三章 ラジテ村 第九話
翌日、ケヤクがセティヌ邸に赴き、セティヌにメイルローブ襲撃を引き受ける事を伝えると、セティヌは笑った。
「そうか、やるか」
含みのある言い方に少し腹が立ったが、それを抑えた。
「ああ」
「なぜ、気が変わった?」
「なぜも何もそういう契約だろう。あんたが目標を示し、俺たちが狩る。それだけだ」
「ほう? 今さら従順という言葉を覚えたのか?」
「何とでも言え」
「まあ、いい。数日したら鷲が届く事になっている。まずは鷲に乗る訓練をせねばならん」
セティヌは言いながら、椅子を示し、ケヤクは掛けた。
「鷲に乗るのはさほど難しくはないが、空に慣れる必要がある。乗り手に選ばれた者はひと月ほど訓練してもらう」
「乗り手は俺が選んでいいんだな?」
「ああ、馬に乗れる者なら、大抵乗れるだろう。しかし、空中戦は素人には無理だ。地上での陽動と組み合わせて押し入り、短時間で離脱する。戦闘は極力避けろ」
ケヤクは頷いた。空に慣れた兵士達と空中で戦闘になれば、勝てる保証はないだろう。
「城主も特に問題があるという話は聞いておらん。よってこれを殺す必要もない。もっとも、どうせ今は城を空けているはずだが」
「氷竜国か」
「そうだ」
セティヌは卓上の香皿に手を伸ばすと、月香を入れ、火を付けた。不思議な匂いだが、嫌いではない。
「氷竜国との戦はまだ続いている。冬になれば一時休戦となるだろうが、それまでは戦場にいるだろう」
「しかし、領主としての振る舞いに問題がないなら、なぜわざわざちょっかいを出す? そんな空き巣めいた事をする必要があるのか?」
「探し物があるやもと思ってな」
「なんだ? それは。宝か?」
「……まあ、そうだ。大きな……真珠だな」
返ってきた答えにケヤクは驚いた。
「あんたが真珠? もう何年もあんたといるが、あんたに宝石を愛でる趣味があるとは思えんが」
母がセティヌ邸の家事手伝いとなってから、ケヤクは毎日のようにこのセティヌ邸で過ごした。このさして大きくもない屋敷にどんな部屋があるのかは一通り把握しているつもりだ。セティヌの書斎に入ったこともある。しかし、この屋敷で宝石や真珠など一度も見た覚えはない。
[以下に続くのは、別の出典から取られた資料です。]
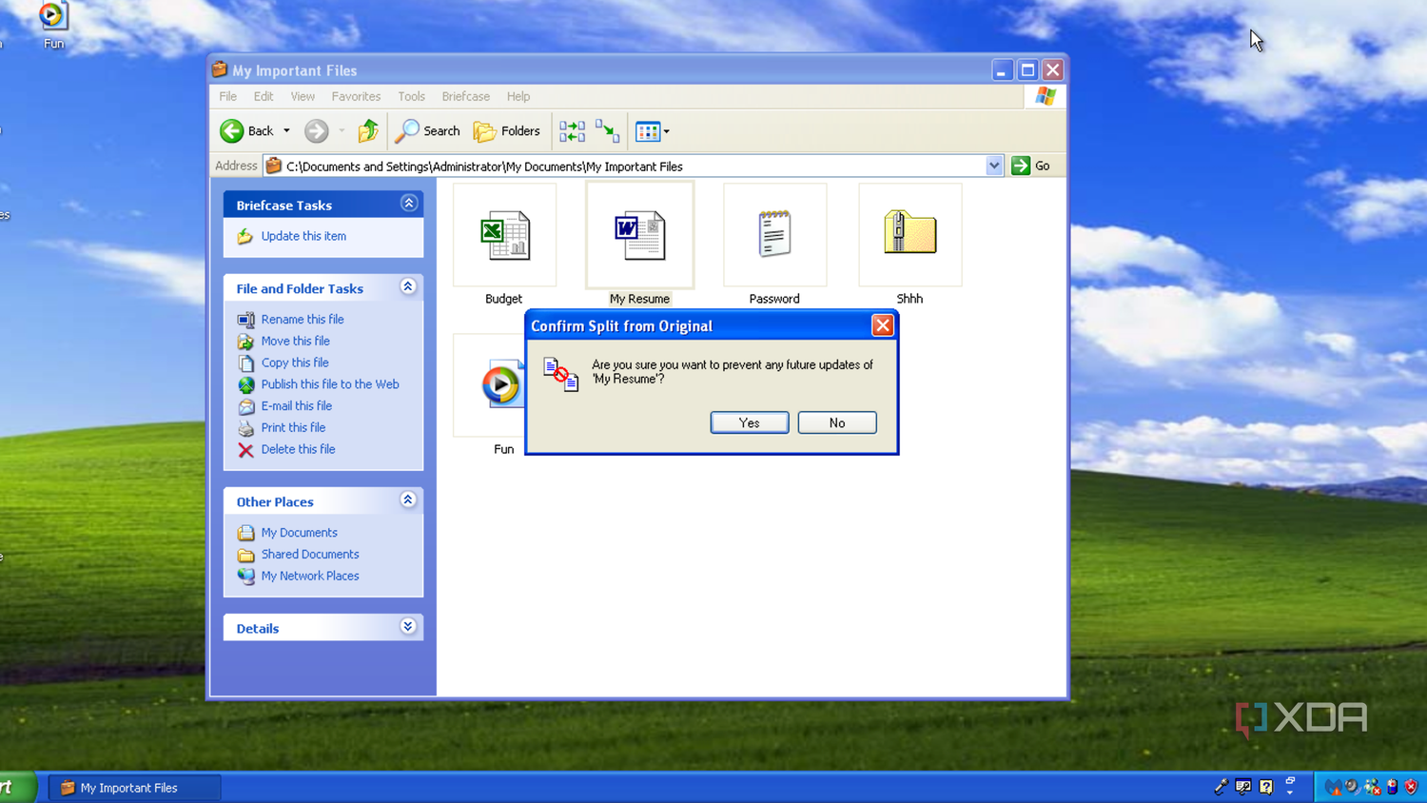Open the Address bar dropdown arrow

point(994,165)
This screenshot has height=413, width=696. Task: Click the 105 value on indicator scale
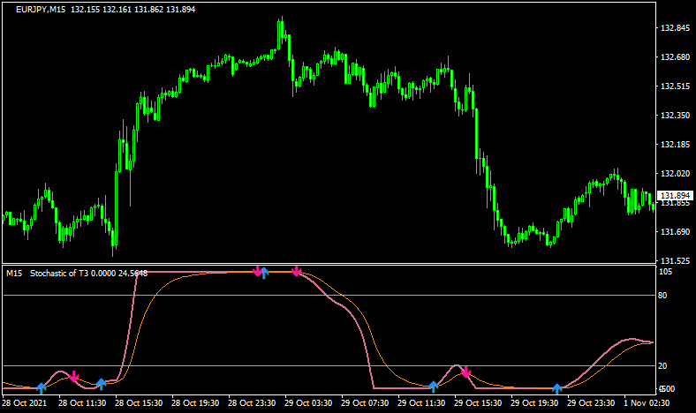[667, 272]
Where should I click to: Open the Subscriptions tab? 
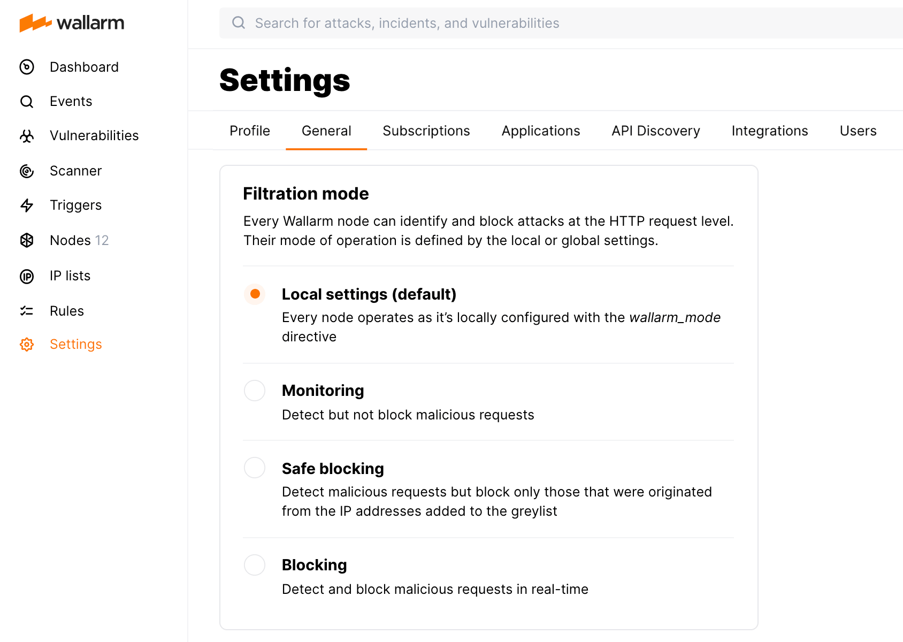426,131
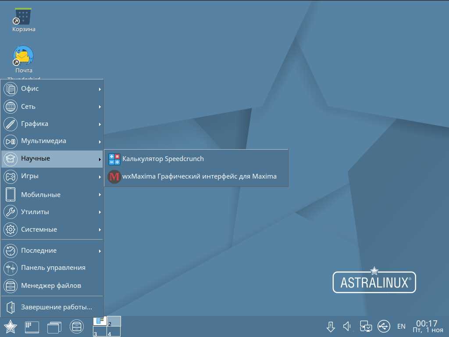The height and width of the screenshot is (337, 449).
Task: Click the download arrow tray icon
Action: point(331,326)
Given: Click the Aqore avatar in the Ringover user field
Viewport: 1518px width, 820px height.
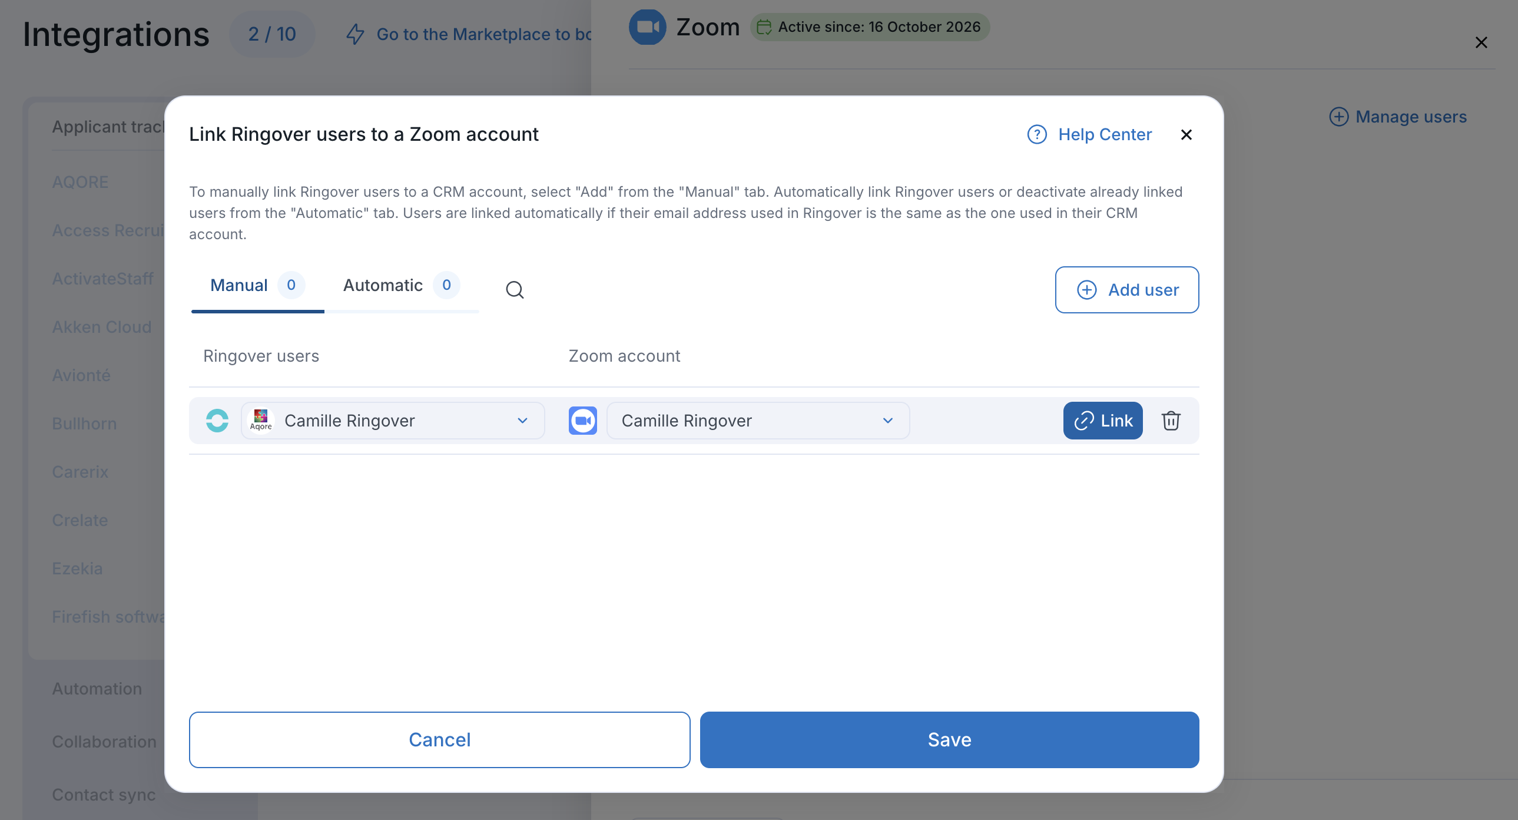Looking at the screenshot, I should click(x=260, y=420).
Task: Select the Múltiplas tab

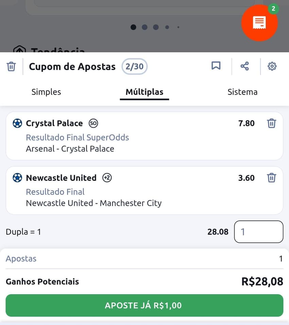Action: 144,92
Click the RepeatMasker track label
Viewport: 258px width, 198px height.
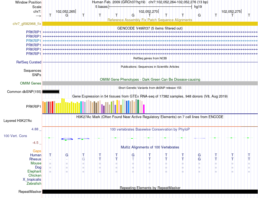(30, 192)
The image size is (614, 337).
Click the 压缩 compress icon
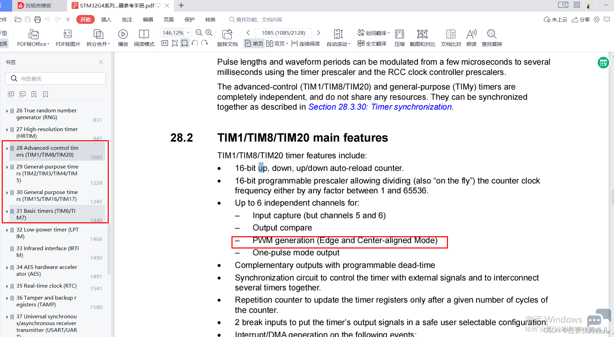(399, 34)
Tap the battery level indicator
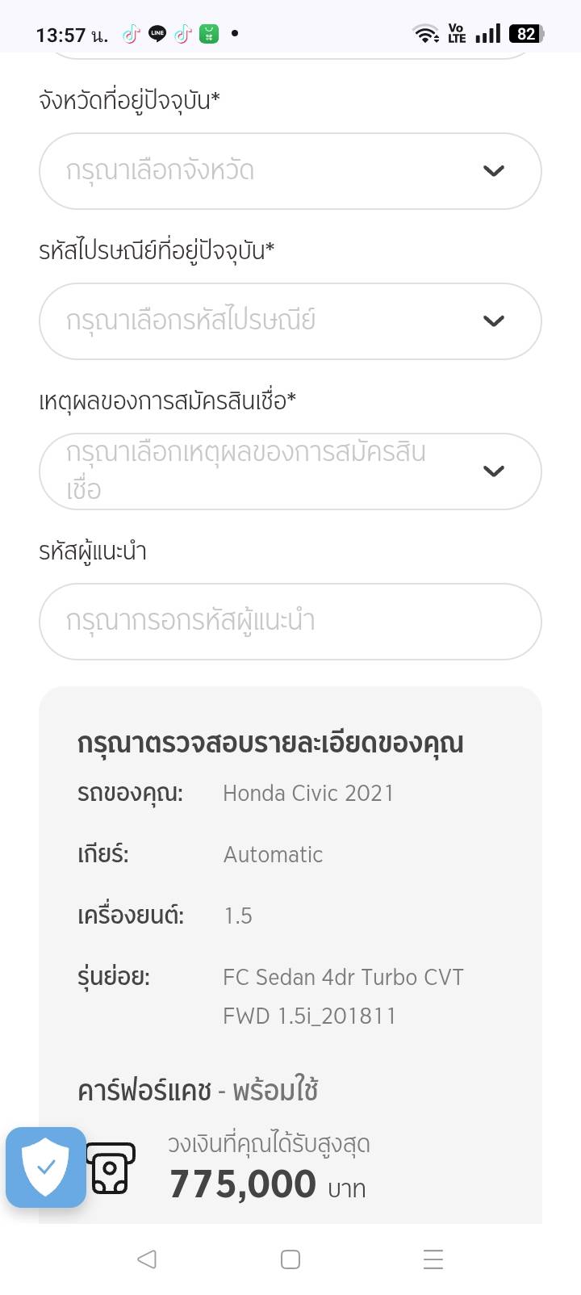 coord(527,34)
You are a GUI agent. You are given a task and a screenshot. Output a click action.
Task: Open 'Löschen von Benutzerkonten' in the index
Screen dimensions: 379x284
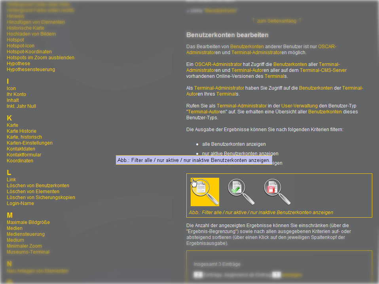point(38,186)
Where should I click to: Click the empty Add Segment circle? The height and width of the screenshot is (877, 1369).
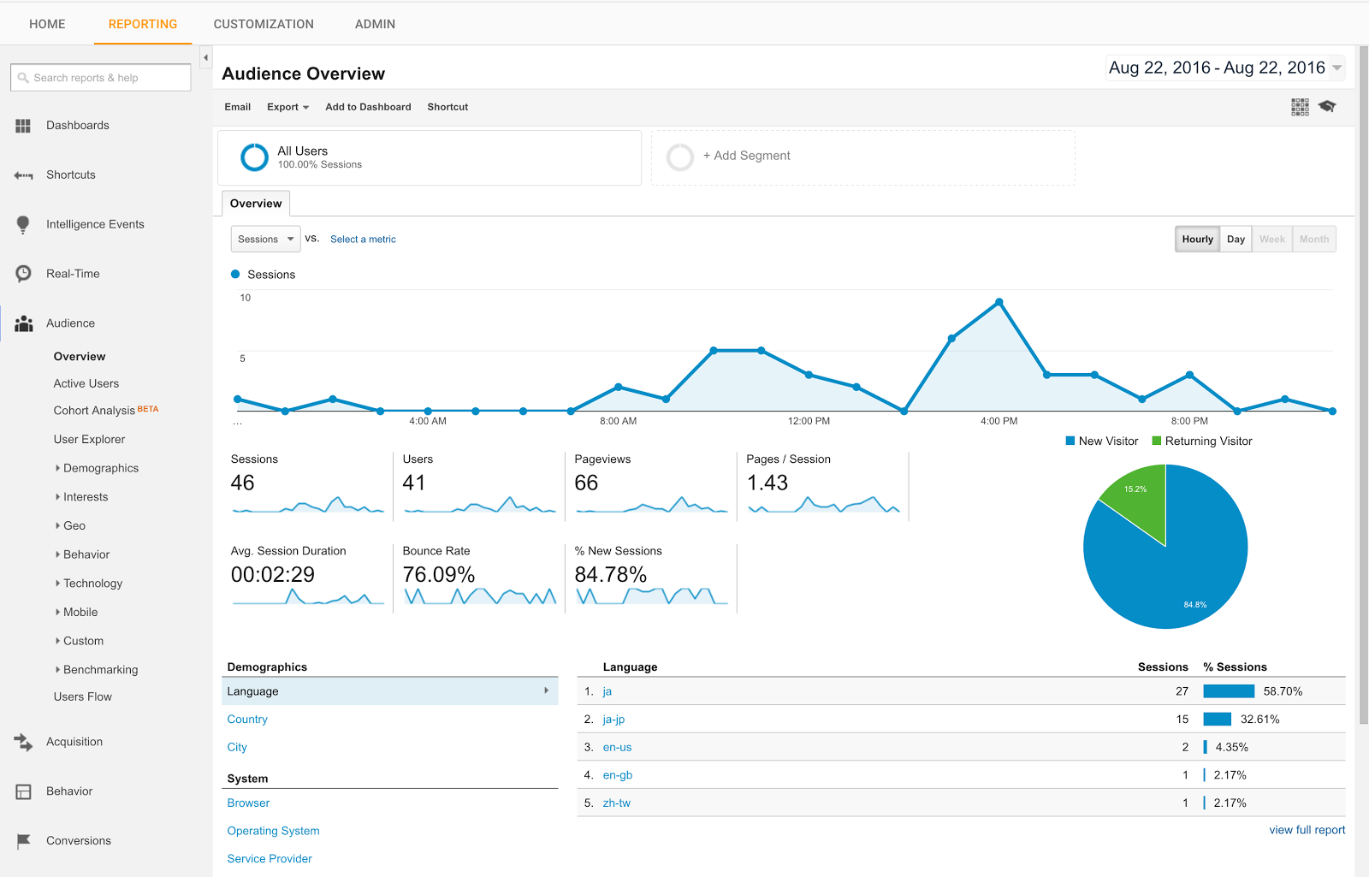(x=680, y=157)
「ただの真珠ではない。特別な真珠だ。大きさは人の頭ほどもあり、赤みがかったまろやかな光を持つ。この世に二つとない貴重な品でな。わしはそれを探しておる」
「……それがあんたの目的か?」
ばさり――と、庭で音がした。見ると、一羽の白鷺が常葉樹の枝に止まっていた。細身の身体を器用に折り曲げ、羽を繕っている。白鷺は冬になれば、南へと飛んでいく。そろそろ身支度を始めるのだろう。
「……まあ、それも目的の一つだ。シュロ―の城にはそれがあるかもしれん。宝物庫でそれを見つけたならば、他の何をおいてもそれだけは盗みだせ。城主のターバリスはただの若騎士に過ぎん。邪魔をしなければ殺す必要はない」
ケヤクは老人の態度がどこか腑に落ちなかったが、特に考える意味はないと判断した。わかった――と答え、屋敷を後にした。